CMS-specific tests: deeper security for each platform
Beyond the universal tests, Orilyt now runs targeted checks for 9 CMS platforms. Each set of tests looks for security misconfigurations, exposed files, and outdated components specific to that platform:
| CMS | Tests | What they check |
|---|---|---|
| WordPress | 9 | Version exposure, readme.html, install.php, XML-RPC, user enumeration, directory listing, plugin vulnerabilities, debug mode, REST API exposure |
| Drupal | 6 | CHANGELOG.txt exposure, settings.php access, update.php access, user registration status, Drupal version detection, admin path exposure |
| Joomla | 6 | Configuration.php exposure, administrator path, version detection, debug mode, directory listing, installation folder remnants |
| PrestaShop | 5 | Admin folder exposure, debug mode, version detection, default credentials page, install folder remnants |
| Magento | 5 | Admin panel path, downloader exposure, version detection, debug mode, server info leaks |
| TYPO3 | 4 | Typo3conf exposure, install tool access, version detection, debug output |
| OpenCart | 4 | Admin path exposure, version detection, install folder, error log exposure |
| Ghost | 3 | Ghost API exposure, version detection, default admin path |
| Grav | 4 | Admin panel exposure, version detection, user accounts folder, cache folder access |
| Total | 46 | + 47 universal = 93 |
The CMS is detected automatically — no configuration required. When Orilyt identifies the platform, the relevant tests appear in a dedicated section of the report, with the CMS icon and color for instant recognition.
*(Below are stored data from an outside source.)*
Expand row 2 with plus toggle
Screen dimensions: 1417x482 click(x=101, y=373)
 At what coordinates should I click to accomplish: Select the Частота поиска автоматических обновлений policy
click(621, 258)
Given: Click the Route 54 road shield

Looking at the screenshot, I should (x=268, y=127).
Hosted platforms: the honest approach
Shopify, Wix, Squarespace, Webflow, BigCommerce, and Blogger are different. These platforms manage the server, the SSL certificate, the security headers, and the infrastructure. Your client cannot change most of these settings.
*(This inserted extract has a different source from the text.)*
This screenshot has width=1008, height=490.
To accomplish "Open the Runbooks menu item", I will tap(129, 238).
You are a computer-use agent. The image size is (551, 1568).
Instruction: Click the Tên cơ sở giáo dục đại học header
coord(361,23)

Rather than penalizing sites for things they cannot control, Orilyt marks 13 infrastructure tests with a "Managed by platform" badge. The test still runs and reports the result, but the score reflects that the responsibility lies with the platform — not the site owner.
This is the honest approach. A Shopify store owner shouldn't see a red flag for not having a custom server configuration. And the freelancer presenting the report shouldn't have to explain away false negatives.
How it works
The multi-CMS audit is fully automatic. Here is what happens when you enter a URL:
- CMS detection — Orilyt analyzes HTTP headers, meta tags, HTML patterns, and known file paths to identify the CMS (or detect a hosted platform)
- 47 universal tests run on every site, producing the core audit report
- CMS-specific tests activate based on the detected platform, adding a dedicated section to the report
- Hosted platform badges are applied automatically when a managed platform is detected
In the report, the CMS section appears with a dedicated icon and color for each platform — making it immediately clear what technology was detected and what was tested.
Both report modes are supported: the agency (technical) view with full details and code snippets, and the freelance (client-facing) view with plain-language explanations and visual scores.
One audit tool for every client
With 93 tests across 9 CMS platforms, Orilyt is no longer just a WordPress audit tool. It's a universal website audit platform that works on any site your clients throw at you.
No more switching between tools. No more skipping audits because the site isn't on WordPress. No more explaining why your audit tool doesn't cover PrestaShop or Drupal.
One URL, one click, one comprehensive report — in 4 languages, with white-label support, and ready to present to any client.